===== Dataset rows
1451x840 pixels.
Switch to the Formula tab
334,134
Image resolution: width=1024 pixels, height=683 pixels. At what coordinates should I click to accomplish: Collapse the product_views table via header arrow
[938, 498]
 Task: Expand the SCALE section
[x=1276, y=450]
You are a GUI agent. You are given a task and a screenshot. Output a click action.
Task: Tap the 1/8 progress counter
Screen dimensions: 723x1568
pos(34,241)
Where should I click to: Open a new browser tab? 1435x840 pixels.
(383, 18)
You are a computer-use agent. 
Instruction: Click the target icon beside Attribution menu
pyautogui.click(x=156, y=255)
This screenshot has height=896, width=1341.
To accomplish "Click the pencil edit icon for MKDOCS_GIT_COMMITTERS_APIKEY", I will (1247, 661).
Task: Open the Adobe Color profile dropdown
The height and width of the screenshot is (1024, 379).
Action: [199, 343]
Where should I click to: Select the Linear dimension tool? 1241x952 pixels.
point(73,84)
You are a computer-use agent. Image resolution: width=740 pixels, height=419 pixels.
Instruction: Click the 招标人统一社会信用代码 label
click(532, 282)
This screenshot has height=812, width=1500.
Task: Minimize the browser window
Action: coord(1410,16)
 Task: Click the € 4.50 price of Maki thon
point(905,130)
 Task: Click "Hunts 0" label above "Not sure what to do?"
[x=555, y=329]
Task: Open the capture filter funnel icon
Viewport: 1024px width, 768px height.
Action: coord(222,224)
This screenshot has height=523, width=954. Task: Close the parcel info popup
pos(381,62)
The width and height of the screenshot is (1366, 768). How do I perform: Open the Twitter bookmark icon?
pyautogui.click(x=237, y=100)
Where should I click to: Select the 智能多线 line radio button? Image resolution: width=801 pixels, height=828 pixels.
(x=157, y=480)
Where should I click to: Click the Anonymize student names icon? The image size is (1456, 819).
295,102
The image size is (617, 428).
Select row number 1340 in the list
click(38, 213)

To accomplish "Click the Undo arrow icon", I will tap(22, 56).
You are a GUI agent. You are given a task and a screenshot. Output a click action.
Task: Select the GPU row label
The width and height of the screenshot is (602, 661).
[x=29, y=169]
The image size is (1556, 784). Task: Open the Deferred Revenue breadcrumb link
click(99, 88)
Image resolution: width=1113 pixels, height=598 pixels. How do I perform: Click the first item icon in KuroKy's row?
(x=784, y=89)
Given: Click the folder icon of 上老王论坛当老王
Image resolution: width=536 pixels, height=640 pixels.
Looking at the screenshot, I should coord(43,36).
==========
What needs to be done
Report each line of the records that contains the string "computer", copying the whole line. Case counts.

Complete output
You are a computer-use agent. 
You are a computer-use agent. Image resolution: width=740 pixels, height=419 pixels.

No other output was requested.